SELECTION =>
• • • • •
Armed Forces of National Liberation (Venezuela)

The Armed Forces of National Liberation (in Spanish: Fuerzas Armadas de Liberación Nacional, FALN) was a Venezuelan guerrilla group of National Liberation Front formed by Communist Party of Venezuela to foment revolution against the democratically elected governments of Rómulo Betancourt and Raul Leoni.

Background

In 1958, Betancourt's Democratic Action (Acción Democrática, AD) party largely sidelined the extreme left wing, notably the Communist Party of Venezuela (Partido Comunista de Venezuela, PCV). The 1959 Cuban Revolution influenced PCV and student groups hoping to recreate Fidel Castro's regime in Venezuela. Many leftist students formed the Revolutionary Left Movement (Movimiento de Izquierda Revolucionaria, MIR) in April 1960.

Betancourt's firm stance against Castro, especially Cuba's expulsion from the Organization of American States (OAS) led to bloody military uprisings in 1962, first at Carúpano on the Península of Paria, then at Puerto Cabello. After the unsuccessful revolts, Betancourt suspended civil liberties and arrested the MIR and PCV members of the forerunner to the National Assembly of Venezuela bicameral Congress (Congreso) in 1962. This drove the leftists underground, where they engaged in rural and urban guerrilla activities, including seized the Venezuelan cargo ship Anzoátegui, kidnapping Real Madrid soccer star Alfredo DiStefano (both performed by Paul del Rio), sabotaging oil pipelines, kidnaping of American Colonel Michael Smolen, bombing a Sears Roebuck warehouse, and bombing the United States Embassy in Caracas. FALN failed to rally the rural poor and to disrupt the December 1963 elections.
• • • • •
MATERIAL SUPPLIED =>
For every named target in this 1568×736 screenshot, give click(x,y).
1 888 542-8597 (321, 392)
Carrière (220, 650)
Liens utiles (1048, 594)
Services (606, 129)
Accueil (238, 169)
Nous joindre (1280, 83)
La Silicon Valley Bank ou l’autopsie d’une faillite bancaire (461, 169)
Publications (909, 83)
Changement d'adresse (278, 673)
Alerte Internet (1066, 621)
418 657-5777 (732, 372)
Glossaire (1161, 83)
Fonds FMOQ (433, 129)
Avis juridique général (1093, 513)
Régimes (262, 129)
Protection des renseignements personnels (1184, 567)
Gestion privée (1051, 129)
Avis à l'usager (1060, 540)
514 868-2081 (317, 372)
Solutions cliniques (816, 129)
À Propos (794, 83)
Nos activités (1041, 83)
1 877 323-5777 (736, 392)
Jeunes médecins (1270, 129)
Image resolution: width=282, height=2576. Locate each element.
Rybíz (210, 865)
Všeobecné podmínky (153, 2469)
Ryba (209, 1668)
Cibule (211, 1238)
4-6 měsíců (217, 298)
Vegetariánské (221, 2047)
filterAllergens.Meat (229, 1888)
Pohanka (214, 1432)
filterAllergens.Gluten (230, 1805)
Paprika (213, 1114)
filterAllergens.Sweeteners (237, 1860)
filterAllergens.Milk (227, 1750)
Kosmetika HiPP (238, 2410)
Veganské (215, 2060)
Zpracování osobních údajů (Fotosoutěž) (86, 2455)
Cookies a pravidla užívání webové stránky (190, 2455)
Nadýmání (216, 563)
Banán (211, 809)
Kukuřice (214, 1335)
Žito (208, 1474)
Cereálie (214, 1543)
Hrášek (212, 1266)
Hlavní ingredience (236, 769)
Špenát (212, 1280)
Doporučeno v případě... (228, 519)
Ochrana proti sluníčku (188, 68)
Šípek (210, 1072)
• • • • •
CHALLENGE A => In the FALN text, transcribe the stretch from "The Armed Forces" through "and Raul Leoni.".
CHALLENGE B => Using the FALN text, mark each statement yes or no and quote the words that decide it: (i) The Revolutionary Left Movement was formed in April 1960. (ii) The FALN succeeded in disrupting the December 1963 elections. (iii) The first of the 1962 military uprisings took place at Puerto Cabello.

COMPLETE ANSWER A =>
The Armed Forces of National Liberation (in Spanish: Fuerzas Armadas de Liberación Nacional, FALN) was a Venezuelan guerrilla group of National Liberation Front formed by Communist Party of Venezuela to foment revolution against the democratically elected governments of Rómulo Betancourt and Raul Leoni.

COMPLETE ANSWER B =>
(i) Yes: "Many leftist students formed the Revolutionary Left Movement (Movimiento de Izquierda Revolucionaria, MIR) in April 1960."
(ii) No: "FALN failed to rally the rural poor and to disrupt the December 1963 elections."
(iii) No: "first at Carúpano on the Península of Paria, then at Puerto Cabello"